14 March 2015 – The United Nations announced today that it is taking all necessary steps to respond to the catastrophic impacts of a devastating tropical cyclone that affected most of Vanuatu over the past two days.

“A disaster of this magnitude has not been experienced by Vanuatu in recent history – particularly in terms of the reach of the potential damage and the ferocity of the storm,” said Sune Gudnitz, Head of the Office for the Coordination of Humanitarian Affairs (OCHA) Regional Office for the Pacific in a statement to the press.

Tropical Cyclone Pam slammed into Vanuatu’s capital Port Vila, on Efate island, as an extremely destructive Category 5 cyclone yesterday evening. Winds are estimated to have reached 250kmph with gusts peaking at around 320kmph, causing damage to infrastructure, impacting services such as electricity and leaving debris strewn across the capital.

“While we have no official reports of the damage the cyclone caused, the Pacific Humanitarian Team is ready to support a government-led response to a worst-case scenario,” Ms. Sune added.

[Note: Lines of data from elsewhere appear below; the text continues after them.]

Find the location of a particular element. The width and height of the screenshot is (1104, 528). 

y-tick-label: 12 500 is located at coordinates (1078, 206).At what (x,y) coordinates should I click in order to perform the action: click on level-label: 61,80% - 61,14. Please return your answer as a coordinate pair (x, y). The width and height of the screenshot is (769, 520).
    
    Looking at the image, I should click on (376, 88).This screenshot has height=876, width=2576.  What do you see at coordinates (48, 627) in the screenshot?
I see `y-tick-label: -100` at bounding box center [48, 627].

The Vanuatu Government has not yet issued a formal request for international assistance. It has, however, accepted OCHA’s offer to deploy staff to support the coordination of the response. A UN Disaster Assessment and Coordination (UNDAC) team is expected arrive in Port Vila tomorrow evening. OCHA will also deploy three staff with information management, public information and humanitarian coordination expertise tomorrow as well.

Other humanitarian partners, such as the International Federation of Red Cross and Red Crescent Societies (IFRC), United Nations Children’s Fund (UNICEF) and Office of the United Nations High Commissioner for Refugees are also supporting critical areas such as shelter, water, sanitation and hygiene, and protection.

The Pacific Humanitarian Team (PHT) coordinates expert human and resources regionally and globally should the impacts of a disaster exceed a government’s capacity to respond.